Originally Posted by
Peace&Freedom
Of course it's the individual vs. the collective, the intellectual substance has not changed. The relevant political issue on RPF and the liberty movement, has been how to dialogue about liberty to the public for the purposes of winning a national campaign. Given the defeats of Ron Paul in 2008 and 2012 trying to do so in the straightforward rational way, Rand Paul attempted a careful rhetorical approach, especially on foreign policy, that stressed pragmatic maneuvers, verbal compromises or empty gestures, etc, to produce a conciliatory relationship with the 'mainstream' political leadership and media (or statist establishment) towards promoting liberty.
But while effective in minor instances, this approach failed to gain votes or to reach what should have been friendly voting blocs, and failed to succeed in changing the media's coverage or leadership's statism-driven policy framework. What did appear to work was the approach of the 'outsiders,' who did reach the voting blocs the Pauls should have reached, and engaged in open opposition to the MSM's biased practices and marginalization tactics. In the case of foreign policy, Trump got farther in advancing a mainly non, or less interventionist policy by "dressing it up" with nationalism, which was his version of finessing the issue, than Rand got with the rhetorical approach. Nationalism also appeared to work well as a presentation vehicle for non-collectivist trade (anti-TPP) and migration policy, for the purposes of engaging more voters.
Liberty opposition to statism is intellectually persuasive to us, but is not emotionally compelling enough to overcome the statist frameworks influencing most of the public. We need neither embrace nationalism, nor demonize it, in order to use it as a tactic to get votes for liberty candidates and policies. Its use in foreign policy, as one example, "sells" intervention in a manner a straightforward anti-war appeal does not, because 'America First' displaces the emotional memes pushed by the War party to prioritize foreign meddling.

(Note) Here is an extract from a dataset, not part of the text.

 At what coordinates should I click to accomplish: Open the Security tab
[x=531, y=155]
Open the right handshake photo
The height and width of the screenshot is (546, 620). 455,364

Our movement reached a maximum 10% plateau with the Pauls pursuing an issues-only, rationalistic approach in defacto educational campaigns. Absent solving the framework-changing dynamic above, we apparently can only educate that 10%, or liberty base vote. Going beyond that base will require getting past the status quo frameworks, and getting past the establishment obstacles that set and enforce those frameworks. That is why the future of the movement depends on adding such strategic political competences to our efforts, not just concentrating on the intellectual factors.
At the least, we can't just keep ridiculing the LP for being a failure because they supposedly lack those competencies, while giving the failures of the Paul candidacies a pass, because we want to ignore developing those competencies. The answer is not to demonize Trump, but to take cues from his and similar successful case examples to learn how to engage reachable voting blocs, how to win primary contests, and how to defeat media bias.